Paste into Your AI Agent
Feed the prompt to Claude, ChatGPT, Gemini, or any AI assistant. It analyzes your environment — tools, frameworks, APIs, domain jargon — and outputs a Markdown vocabulary table.
Import & Done
Save the agent's output as a .md file, open it in VOVOCI's scanner, and import. Every term is now applied to future voice refinements — no manual entry needed.
Please analyze my development environment, codebase, and frequently used
tools, frameworks, APIs, and domain-specific terminology.
Export a vocabulary catalog as a Markdown table:
| Term | Preferred | Note |
|---|---|---|
| Example Term | Preferred Form | Brief description |
The full prompt includes instructions for tool names, API services, domain jargon, project-specific proper nouns, and terms a speech-to-text engine might misrecognize.
Providers
VOVOCI works with five LLM providers out of the box.
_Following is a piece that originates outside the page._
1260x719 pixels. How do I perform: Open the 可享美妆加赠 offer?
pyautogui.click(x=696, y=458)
Each connects through a standard API — you're never locked into a single vendor.
Model Performance (Speed & Latency Focus)
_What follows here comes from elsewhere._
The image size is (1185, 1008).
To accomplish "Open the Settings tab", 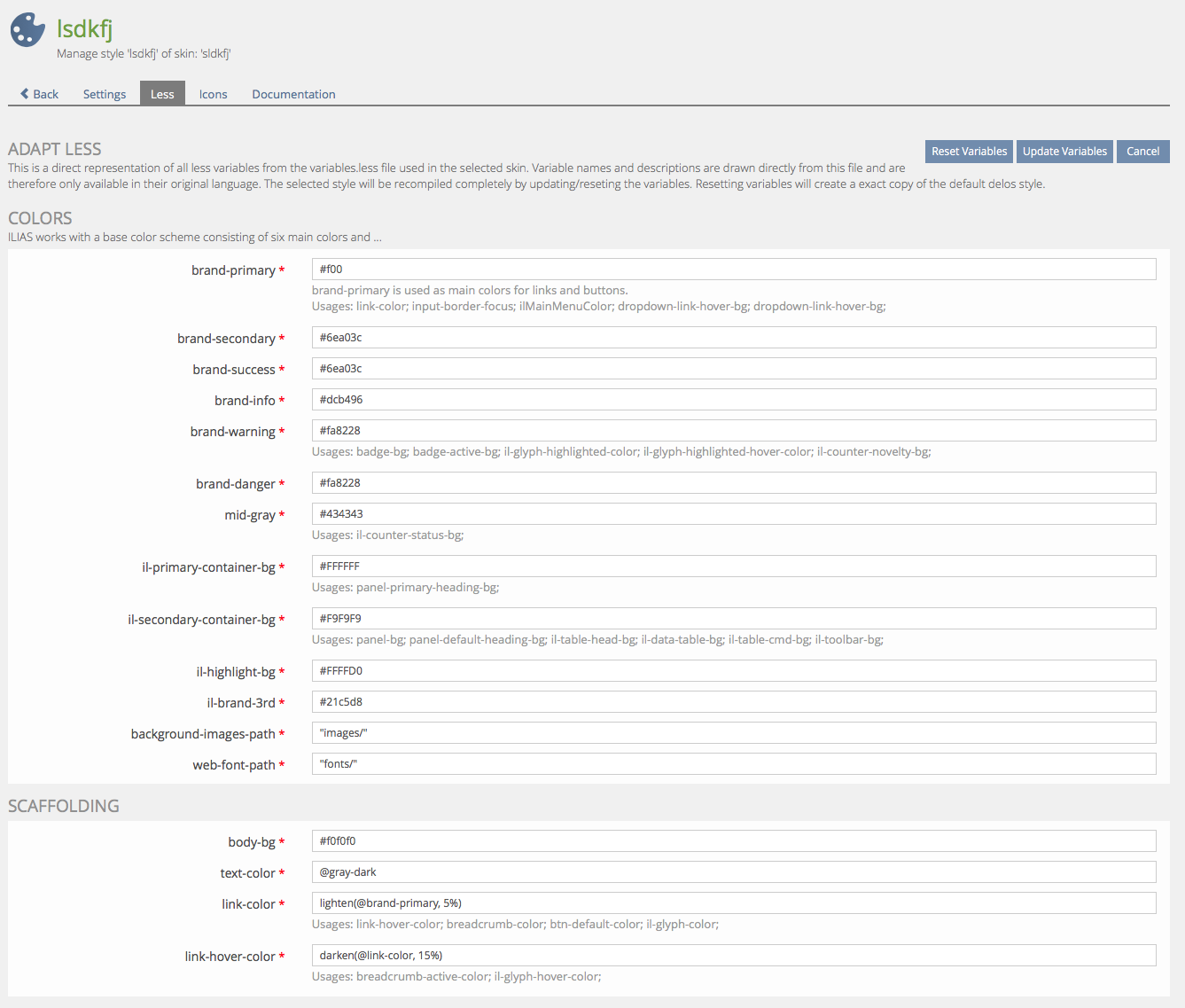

Prioritize lower first-token latency and faster token throughput for real-time voice structuring. Data below is based on provider benchmarks and public evaluations.
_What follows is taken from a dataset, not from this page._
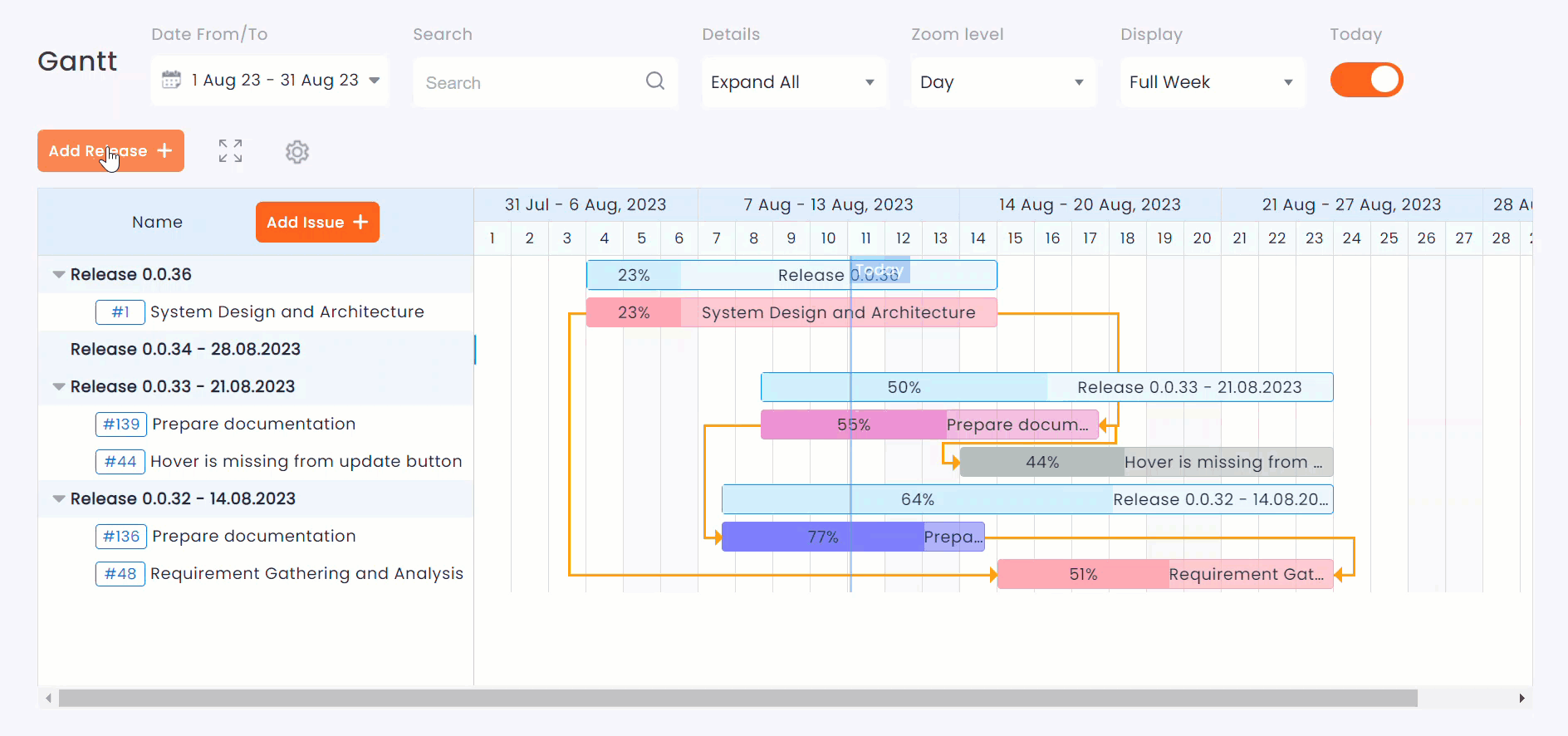
Task: Collapse Release 0.0.36 tree row
Action: [59, 275]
| Model | Speed (ms/token) | Latency (ms) | Best Use Case |
|---|---|---|---|
| Gemini 2.5 Flash | ~5-8 | ~300-600 | Default choice for fast mixed-language structuring |
| OpenAI gpt-oss-20b (NVIDIA) | ~8-12 | ~500-900 | Balanced cost/perf for real-time assistant output |
| Qwen2.5-Coder-7B-Instruct | ~10-16 | ~700-1200 | Coding-oriented structuring and command rewrites |
| nvidia/nemotron-nano-9b-v2 | ~7-11 | ~400-800 | Low-latency multilingual structure polishing |
| mistralai/mistral-small-24b-instruct | ~12-20 | ~900-1600 | Higher quality long responses when latency is less critical |
| x-ai/grok-4.1-fast | ~4-7 | ~200-500 | Ultra-fast reasoning with strong multilingual structuring |
Quick Interpretation
If your priority is instant interaction, choose lower latency models first, then optimize for ms/token. For most VOVOCI users, Gemini 2.5 Flash or NVIDIA gpt-oss-20b offers the strongest real-time experience.
References
Artificial Analysis | NVIDIA Build Model Cards | Hugging Face Model Hub
Dual-Hotkey Translation
Assign a second hotkey dedicated to translation. Press it instead of the regular dictation hotkey, and VOVOCI translates your speech into your configured target language automatically.
1Set up your translation hotkey
Go to Settings and assign a second hotkey for translation mode — separate from your regular dictation hotkey.
2Hold the translation hotkey and speak
Press and hold the translation hotkey, then speak naturally in any language or mixed-language format.
3Get translated, structured output
VOVOCI automatically translates and structures the result into your configured target language, ready for immediate use in any app.
Quick Start
1Clone and set up
git clone https://github.com/lovemage/vovoci.git
cd vovoci
python -m venv .venv
.venv\Scripts\activate
2Install dependencies
pip install keyboard numpy sounddevice faster-whisper ctranslate2 pystray pillow
3Run
python app.py
On first launch, go to Settings → Local STT → Preload STT Model and download the small model to get started.
Frequently Asked Questions
Completely. The app is open source under the Apache 2.0 license. No paid tiers, no feature gates, no usage limits on the app itself. LLM API costs depend on the provider you choose — but several offer generous free tiers.
For speech-to-text, no. Transcription runs locally. You do need internet for LLM refinement, since that calls your chosen provider's API. Skip refinement and VOVOCI works fully offline.
Any language faster-whisper can transcribe — dozens including English, Chinese, Japanese, Spanish, French, German, Korean, and more. Set a primary and secondary language for mixed-language dictation.
No, but it helps. faster-whisper runs on CPU fine, especially with smaller models. A CUDA-compatible GPU speeds up transcription if you're using larger models.
Depends on the provider. NVIDIA NIM offers free-tier endpoints. OpenRouter has pay-per-token with low-cost options. Google Gemini has a free tier. VOVOCI doesn't add any fees on top.
Not today. VOVOCI relies on Windows-specific APIs for hotkey hooks, window detection, and auto-paste. The project is open source — contributions are welcome.